Below is instead available the video that shows the entire setup of the portal Liferay that we saw in the course of the article.

6. Conclusion

During the speech Liferay Authentication: How to create a Token-based SSO system, we got to see the possibilities that Liferay offers about the mechanisms of authentication and the extension modalities that allow to develop the own solutions.
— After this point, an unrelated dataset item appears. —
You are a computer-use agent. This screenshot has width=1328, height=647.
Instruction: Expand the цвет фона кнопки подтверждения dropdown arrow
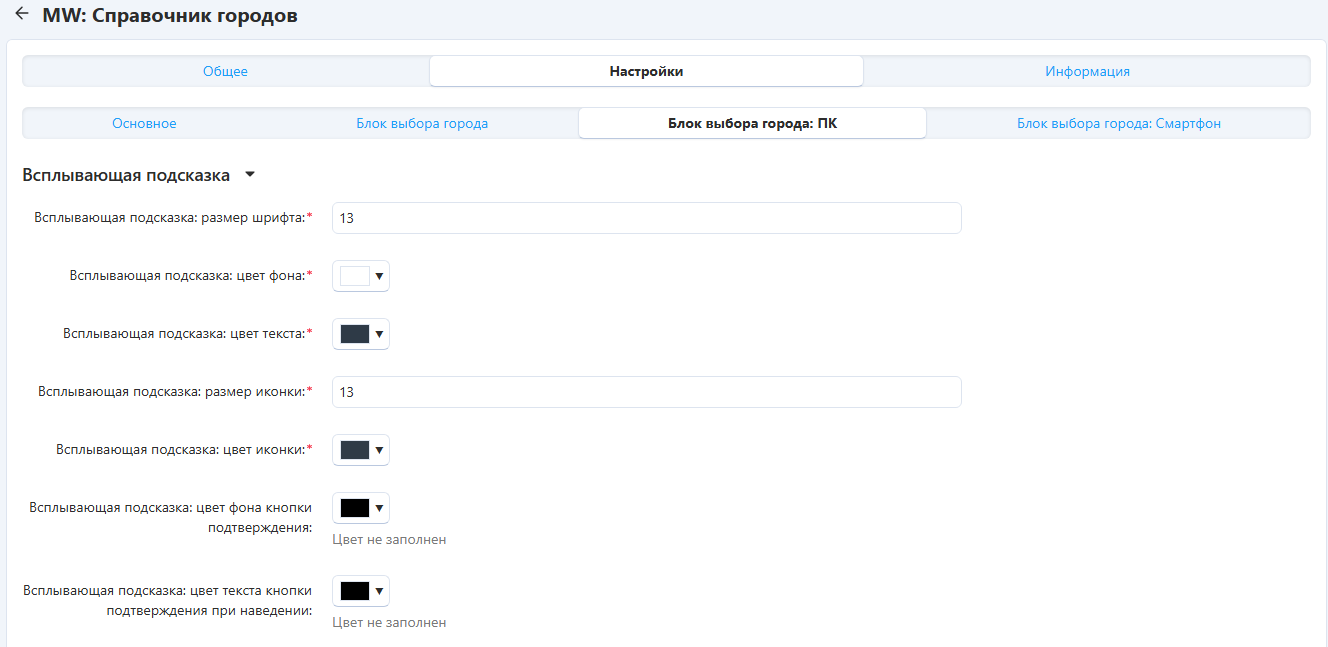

Attention! You can download all the material of the Liferay Boot Camp 2022 by following the link https://bit.ly/download-materials-lrbc22zegovina

You can download all the material of the Liferay Boot Camp 2022 from https://bit.ly/download-materials-lrbc22
You can download all the material of the Liferay Boot Camp 2022 from https://bit.ly/download-materials-lrbc22

In the course of this article we have instead seen in detail how to configure and use the Multi-factor Authentication, authentication mechanism supported OOTB (Out Of The Box) from DXP edition. Use of the Security Tocken (hardware) is a second authentication factor, that is, after the user has entered the username and password pair correctly. Through appropriate extensions from develop, it would be possible to make access to the Liferay portal completely *password-less and this could be the subject of another article.

written by
Antonio Musarra
Software Architect
In SMC he holds the role of Senior Software Architect and generally deals with specialist consultancy on projects concerning the Liferay platform, in particular taking care of the aspects of integration with other systems. He believes in sharing knowledge as a means of personal growth and for this reason, about eight years ago, he created his own blog: Antonio Musarra's Blog www.dontesta.it. With the desire to still share, he published his first eBook on Amazon in 2015, Sviluppo Liferay con Maven, arriving at his latest publication in 2018 with the eBook Liferay Portal Security Audit.